ArcFace vs AdaFace: ArcFace Is Right for LoRA Training
AdaFace: handles low-res better but lets low-quality images through → noise overfit.
ArcFace: strict → only high-quality passes → cleaner training data. ComfyUI IP-Adapter / FaceID is also ArcFace-based.
Don't Skip the "Manual Reinforcement" Step in the Pipeline
dataset_pipeline.py prints a "manually reinforce captions with clothing/background" warning — ignore it and you overfit.
Florence-2 auto-captioning was designed but not implemented → substitute with manual or AI Vision.
6 Gemini Suggestions Filtered Out
| Suggestion | Decision | Reason |
| Disable walk_seed | Filtered | djdante used true with strong results. Track overfit via network_multiplier 0.8 comparison instead. |
| Use the same seed for all samples | Filtered | djdante uses seeds 42/43/44 differently. Evaluate across diverse compositions. |
7 Resolution History vs djdante Original
cache_latents_to_disk: true → false (root cause of 2x speed gap)

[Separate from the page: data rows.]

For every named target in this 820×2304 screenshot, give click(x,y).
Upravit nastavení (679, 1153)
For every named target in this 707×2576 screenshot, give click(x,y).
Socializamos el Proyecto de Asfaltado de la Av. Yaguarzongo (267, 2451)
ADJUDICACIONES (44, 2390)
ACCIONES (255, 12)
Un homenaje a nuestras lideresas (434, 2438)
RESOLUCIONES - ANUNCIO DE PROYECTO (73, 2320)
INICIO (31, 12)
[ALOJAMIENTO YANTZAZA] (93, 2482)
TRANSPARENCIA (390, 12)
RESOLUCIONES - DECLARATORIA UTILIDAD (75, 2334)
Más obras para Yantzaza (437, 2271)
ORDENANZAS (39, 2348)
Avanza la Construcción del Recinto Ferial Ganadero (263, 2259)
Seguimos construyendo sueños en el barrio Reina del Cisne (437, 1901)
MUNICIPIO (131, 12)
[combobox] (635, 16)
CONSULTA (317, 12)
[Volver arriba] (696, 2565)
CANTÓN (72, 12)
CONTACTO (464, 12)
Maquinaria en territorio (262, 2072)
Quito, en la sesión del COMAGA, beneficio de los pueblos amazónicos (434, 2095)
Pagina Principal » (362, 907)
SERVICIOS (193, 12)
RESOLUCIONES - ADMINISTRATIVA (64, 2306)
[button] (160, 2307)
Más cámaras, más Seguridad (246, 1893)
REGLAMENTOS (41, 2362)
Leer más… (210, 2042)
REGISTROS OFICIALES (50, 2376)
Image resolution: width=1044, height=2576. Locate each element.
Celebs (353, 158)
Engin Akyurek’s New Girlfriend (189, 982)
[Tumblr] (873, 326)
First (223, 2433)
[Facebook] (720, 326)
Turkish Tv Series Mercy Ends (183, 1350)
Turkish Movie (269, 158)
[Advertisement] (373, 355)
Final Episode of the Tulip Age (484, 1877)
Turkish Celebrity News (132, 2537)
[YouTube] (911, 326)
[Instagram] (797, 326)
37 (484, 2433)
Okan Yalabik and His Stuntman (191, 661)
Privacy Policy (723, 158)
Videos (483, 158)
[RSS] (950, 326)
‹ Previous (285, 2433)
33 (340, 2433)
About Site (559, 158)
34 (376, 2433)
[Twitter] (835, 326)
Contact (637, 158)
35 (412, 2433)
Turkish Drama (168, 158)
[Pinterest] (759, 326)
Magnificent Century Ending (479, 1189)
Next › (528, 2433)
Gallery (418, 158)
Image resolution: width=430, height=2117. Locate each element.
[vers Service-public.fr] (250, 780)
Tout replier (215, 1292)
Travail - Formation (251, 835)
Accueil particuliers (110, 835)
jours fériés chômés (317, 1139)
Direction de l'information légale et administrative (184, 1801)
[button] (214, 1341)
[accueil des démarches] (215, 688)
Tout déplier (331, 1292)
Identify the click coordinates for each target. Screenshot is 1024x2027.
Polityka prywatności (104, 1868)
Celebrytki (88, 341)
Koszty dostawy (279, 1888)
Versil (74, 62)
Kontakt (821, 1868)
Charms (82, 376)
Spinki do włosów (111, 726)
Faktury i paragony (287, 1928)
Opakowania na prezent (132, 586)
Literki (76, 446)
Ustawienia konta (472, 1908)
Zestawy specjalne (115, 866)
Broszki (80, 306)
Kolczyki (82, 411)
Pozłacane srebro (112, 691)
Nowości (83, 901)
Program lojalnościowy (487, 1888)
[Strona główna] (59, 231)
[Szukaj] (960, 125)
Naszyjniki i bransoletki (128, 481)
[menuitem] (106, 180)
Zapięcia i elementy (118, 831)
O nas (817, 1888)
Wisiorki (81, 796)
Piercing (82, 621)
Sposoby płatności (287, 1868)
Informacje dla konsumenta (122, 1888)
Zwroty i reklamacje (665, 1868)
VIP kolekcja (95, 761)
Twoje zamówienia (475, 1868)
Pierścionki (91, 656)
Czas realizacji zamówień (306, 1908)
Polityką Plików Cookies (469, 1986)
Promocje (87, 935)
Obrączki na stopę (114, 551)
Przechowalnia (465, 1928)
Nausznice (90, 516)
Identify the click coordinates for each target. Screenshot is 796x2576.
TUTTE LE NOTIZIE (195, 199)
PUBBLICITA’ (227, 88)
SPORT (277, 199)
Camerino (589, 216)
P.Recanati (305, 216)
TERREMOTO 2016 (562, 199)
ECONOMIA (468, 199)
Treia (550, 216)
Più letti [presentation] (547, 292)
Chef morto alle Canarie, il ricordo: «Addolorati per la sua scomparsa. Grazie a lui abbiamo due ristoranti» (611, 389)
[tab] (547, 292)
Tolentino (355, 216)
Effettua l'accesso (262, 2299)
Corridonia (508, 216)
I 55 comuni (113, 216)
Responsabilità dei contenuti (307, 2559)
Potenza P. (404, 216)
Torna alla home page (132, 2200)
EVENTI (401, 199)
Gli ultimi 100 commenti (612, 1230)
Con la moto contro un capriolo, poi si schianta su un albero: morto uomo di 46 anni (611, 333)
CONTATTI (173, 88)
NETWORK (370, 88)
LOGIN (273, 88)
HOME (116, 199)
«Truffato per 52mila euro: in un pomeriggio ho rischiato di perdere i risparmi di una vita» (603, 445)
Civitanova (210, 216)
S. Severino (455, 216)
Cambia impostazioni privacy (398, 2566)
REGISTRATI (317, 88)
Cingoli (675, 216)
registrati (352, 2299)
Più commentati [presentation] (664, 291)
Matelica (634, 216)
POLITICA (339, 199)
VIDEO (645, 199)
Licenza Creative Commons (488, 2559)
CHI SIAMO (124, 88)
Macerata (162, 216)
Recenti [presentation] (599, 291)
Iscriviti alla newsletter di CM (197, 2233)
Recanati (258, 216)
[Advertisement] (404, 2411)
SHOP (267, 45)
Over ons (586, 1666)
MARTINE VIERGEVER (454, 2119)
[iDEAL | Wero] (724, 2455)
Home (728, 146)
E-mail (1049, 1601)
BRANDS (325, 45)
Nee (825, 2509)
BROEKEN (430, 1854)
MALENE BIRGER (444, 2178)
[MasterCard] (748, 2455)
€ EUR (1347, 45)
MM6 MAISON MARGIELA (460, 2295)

Samples: 3 → 6 (added network_multiplier 0.8 for overfit detection)
batch_size: 2 → 1 + gradient_accumulation 2 (matches djdante original)
steps: 4000 → 3000 (scaled to ~234 epochs at 16 images)
Captions reworked: template tags → djdante-style natural language + explicit clothing (resolved first-run failure)
Removed 3 duplicate suit photos: 19 → 16 images (clothing skew 52.6% → 43.75%)
8 File Locations
📁 G:\Work\JoseonPrince\Actor LoRA Dataset\ Project root
📁 G:\Work\JoseonPrince\Actor LoRA Dataset\Male\ Male dataset
📁 G:\Work\JoseonPrince\Actor LoRA Dataset\Female\ Female dataset
📁 G:\StabilityMatrix\Packages\AI-Toolkit\output\ Training output
📄 face_similarity.py ArcFace-based face similarity
Priority Principles
"No errors, clean, quality" — quality over speed. Use qfloat8 quantization (RTX 5090 Blackwell native FP8 → minimal quality loss, large speedup).